Reading passage ▸
——————————

Tracy Kijewski-Correa and Steve Reifenberg are co-directors of the Integration Lab (i-Lab) at the University of Notre Dame’s Keough School of Global Affairs. The i-Lab enables master of global affairs students to develop integrated solutions to global challenges in partnership with organizations in Africa, Asia, Latin America, the Middle East, Europe, and Washington, DC.
How have you adapted the i-Lab to enable student learning amid a pandemic?
We had to conceive a new plan for field research this year—research that masters students would have otherwise conducted over the summer in India, South Africa, Myanmar, Uganda, the Philippines, Chile, and the Pacific Islands. As our partner organizations and their field offices experienced the shock waves of stay-at-home orders worldwide, often without the infrastructure to undertake virtual modes of work, the second half of the semester was a time of considerable uncertainty for all of us. We were impressed by the creativity that our partners and students brought to their relationships, accompanying one another and co-creating new ways to pivot their projects to a virtual mode.
How have students adapted their research methods?
For some, this meant collecting data in new ways through representatives on the ground, such as capturing photos that convey the concept of home in refugee settlements in Uganda. Other students facilitated virtual engagements with key informants around the globe, conducting WhatsApp interviews on sustainable natural resource management with communities in South Africa and convening virtual focus groups of educational leaders in rural Chile. Learning to navigate this uncertainty and developing skills to do so meant that our students had to exercise new muscles, which will be increasingly important in their professional and personal lives.
What skills are needed to help students prepare to manage crises and global risk?
Undoubtedly, crises and global risks tend to trigger our survival instincts, which narrow our vision in decision-making, limit our ability to collaborate with others, and stifle creativity necessary to find optimal solutions and new opportunities. Yet, our students have found ways to be creative, effective, and mindful practitioners, engaging a systems thinking mindset and operating with empathy for themselves and others. That empathy ensures they can remain human-centered, flexible, and adaptive—traits that are essential in today’s reality.
How does the Keough School’s i-Lab help students develop these skills during the two-year Master of Global Affairs program?
The i-Lab focuses on learning by doing. We cultivate practice-relevant skills that our student teams will need to be effective with their partner organizations: managing projects with agility, working ethically across cultures, communicating strategically, and solving problems collaboratively. Students engage with partner organizations over several semesters to translate theory into practice, integrating knowledge gained in coursework and the i-Lab to have a meaningful impact on their partners and the communities where they engage. As we learned this year, this skill building actually intensifies when crises require unexpected virtualization and rapid adaptation. With the resilience and creativity our students have shown, we know they are equipped to not just survive but flourish.

——————————

Translate this sentence from the i-Lab interview above into Spanish: "As we learned this year, this skill building actually intensifies when crises require unexpected virtualization and rapid adaptation."

The data ▸
——————————

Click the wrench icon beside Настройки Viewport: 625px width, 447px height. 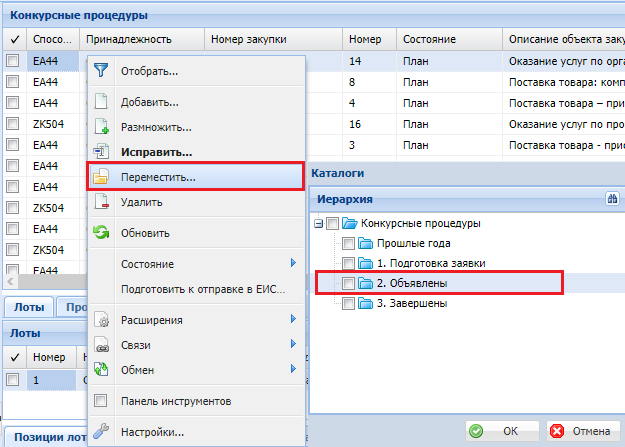click(x=100, y=432)
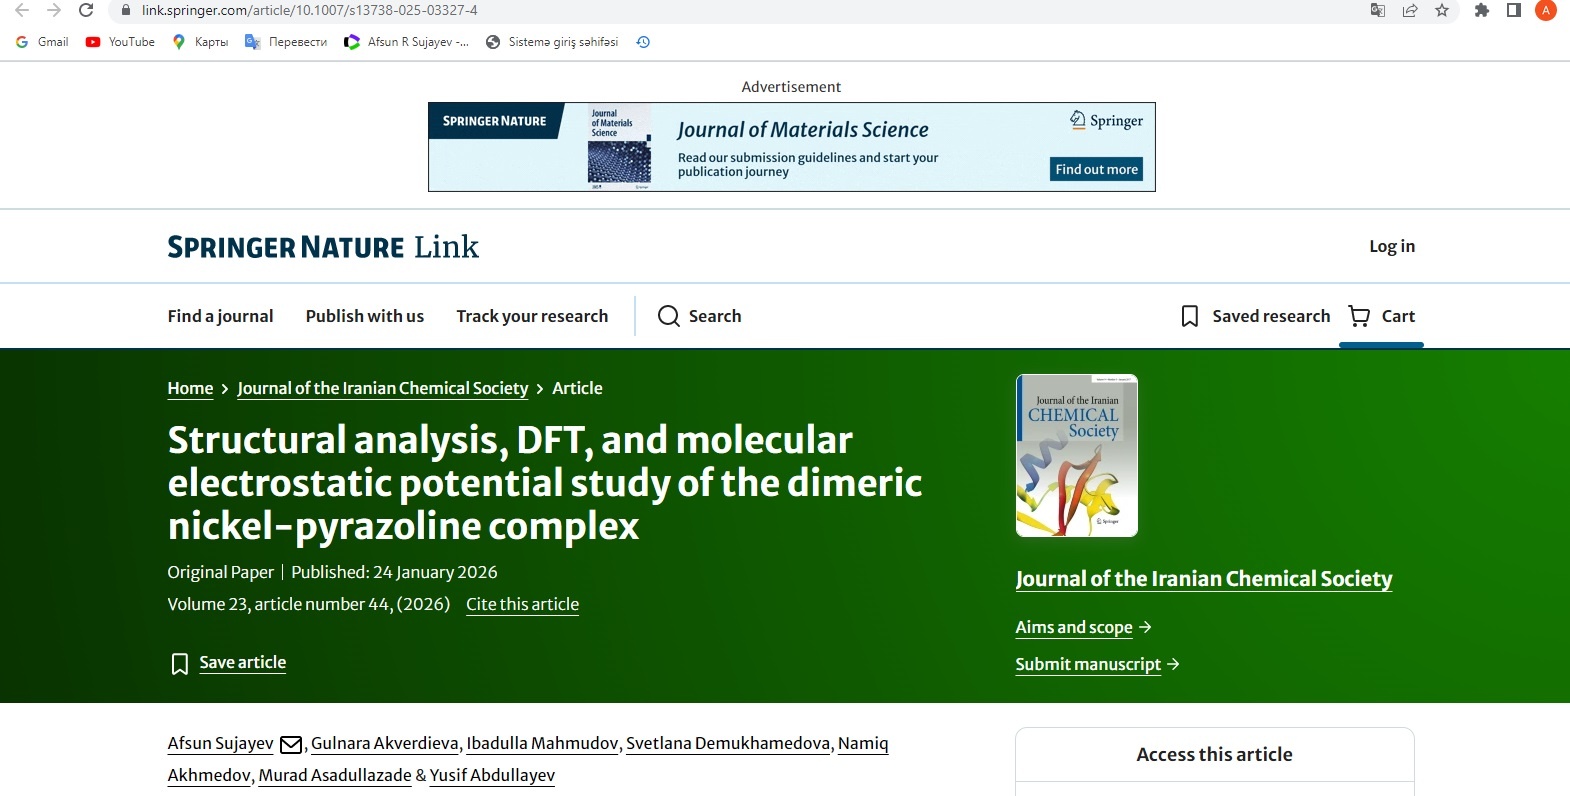Open the shopping Cart icon
1570x796 pixels.
click(1381, 316)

——————————

Response to the exercise ▸
Como aprendimos este año, este desarrollo de habilidades en realidad se intensifica cuando las crisis exigen una virtualización inesperada y una adaptación rápida.